The initiative, led by the Institute for Molecular Medicine Finland (FIMM) at the University of Helsinki and the Stanley Center for Psychiatric Research at the Broad Institute of MIT and Harvard, will begin in Finland with 10,000 patient samples. The eventual aim is to amass as many as 50,000 such samples from across the world.
Schizophrenia, which affects around one in every hundred people, is a serious psychiatric condition that is thought to have significant genetic influences. Previous research has suggested that a large number of different individual genetic variants (as well as multiple environmental factors) may contribute to disease causation, making it harder to identify and make sense of the individual genetic contributions.
However, there is a relative dearth of patient samples for genomic analysis; a study published last year by the Schizophrenia Working Group of the Psychiatric Genomics Consortium (PGC) combined data from a total of around 35,000 patient samples, so 50,000 new samples would be a significant gain, and likely to aid research intended to help decipher the complex biological basis of disease – and perhaps suggest new options for therapeutic intervention.

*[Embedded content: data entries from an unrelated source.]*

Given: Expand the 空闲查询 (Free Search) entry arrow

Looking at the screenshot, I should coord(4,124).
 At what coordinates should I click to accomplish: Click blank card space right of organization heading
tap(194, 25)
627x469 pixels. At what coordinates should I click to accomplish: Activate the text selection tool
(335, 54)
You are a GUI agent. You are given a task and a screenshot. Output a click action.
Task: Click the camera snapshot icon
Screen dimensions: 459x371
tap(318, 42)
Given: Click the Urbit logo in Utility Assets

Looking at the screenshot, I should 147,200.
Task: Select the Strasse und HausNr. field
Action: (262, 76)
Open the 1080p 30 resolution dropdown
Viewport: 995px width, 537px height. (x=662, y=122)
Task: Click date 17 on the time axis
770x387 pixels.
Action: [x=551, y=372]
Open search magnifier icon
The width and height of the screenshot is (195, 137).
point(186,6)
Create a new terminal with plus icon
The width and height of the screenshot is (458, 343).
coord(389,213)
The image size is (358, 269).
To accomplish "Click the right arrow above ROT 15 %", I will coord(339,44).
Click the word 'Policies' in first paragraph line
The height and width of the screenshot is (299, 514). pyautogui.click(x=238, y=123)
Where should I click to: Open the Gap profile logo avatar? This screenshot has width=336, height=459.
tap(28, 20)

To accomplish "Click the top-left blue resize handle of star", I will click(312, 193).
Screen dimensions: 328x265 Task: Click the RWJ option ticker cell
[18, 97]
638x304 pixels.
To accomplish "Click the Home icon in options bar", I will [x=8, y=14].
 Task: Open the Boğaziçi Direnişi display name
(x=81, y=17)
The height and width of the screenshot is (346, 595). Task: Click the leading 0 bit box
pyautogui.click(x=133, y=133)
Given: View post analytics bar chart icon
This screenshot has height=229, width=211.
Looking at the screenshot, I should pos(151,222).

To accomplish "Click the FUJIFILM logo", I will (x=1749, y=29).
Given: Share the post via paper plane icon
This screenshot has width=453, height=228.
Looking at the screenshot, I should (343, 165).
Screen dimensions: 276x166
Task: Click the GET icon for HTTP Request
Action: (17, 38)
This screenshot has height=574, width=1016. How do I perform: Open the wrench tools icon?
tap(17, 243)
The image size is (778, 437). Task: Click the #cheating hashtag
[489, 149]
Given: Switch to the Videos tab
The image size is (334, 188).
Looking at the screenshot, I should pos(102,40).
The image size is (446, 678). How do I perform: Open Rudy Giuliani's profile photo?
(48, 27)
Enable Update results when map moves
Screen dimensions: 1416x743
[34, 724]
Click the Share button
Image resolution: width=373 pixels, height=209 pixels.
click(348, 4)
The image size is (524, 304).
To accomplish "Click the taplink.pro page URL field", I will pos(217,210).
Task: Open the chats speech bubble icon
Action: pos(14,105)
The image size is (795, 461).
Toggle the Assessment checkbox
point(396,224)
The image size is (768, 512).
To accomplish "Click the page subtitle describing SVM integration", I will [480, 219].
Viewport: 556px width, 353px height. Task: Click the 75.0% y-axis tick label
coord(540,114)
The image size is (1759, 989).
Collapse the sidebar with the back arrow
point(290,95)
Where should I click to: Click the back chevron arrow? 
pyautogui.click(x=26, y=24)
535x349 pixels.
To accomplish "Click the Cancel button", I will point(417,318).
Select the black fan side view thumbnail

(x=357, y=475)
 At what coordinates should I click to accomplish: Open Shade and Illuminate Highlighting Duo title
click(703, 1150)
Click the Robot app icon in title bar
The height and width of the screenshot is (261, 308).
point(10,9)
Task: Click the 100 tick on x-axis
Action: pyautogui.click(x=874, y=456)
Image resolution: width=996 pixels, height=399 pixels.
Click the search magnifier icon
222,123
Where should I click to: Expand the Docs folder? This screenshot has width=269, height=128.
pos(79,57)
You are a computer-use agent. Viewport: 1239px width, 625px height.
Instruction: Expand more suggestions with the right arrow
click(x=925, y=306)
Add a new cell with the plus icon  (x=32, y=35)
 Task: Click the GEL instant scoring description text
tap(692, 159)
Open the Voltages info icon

Finland is said to be an ideal country for the initial data collection, partly because it has an unusually genetically homogenous population without the degree of variation present in many other populations, and also because of the national electronic health registry that should make it possible to identify schizophrenia patient and their medical history.
Stanley Center director Steven Hyman said: “In psychiatric diseases our treatment options are based on decades-old findings. If we aim to change the way these diseases are treated, we need new, solid data about predisposing biological causes. We have carefully selected these international partners to represent optimal ethnic diversity to maximize the success of the genetic approach”.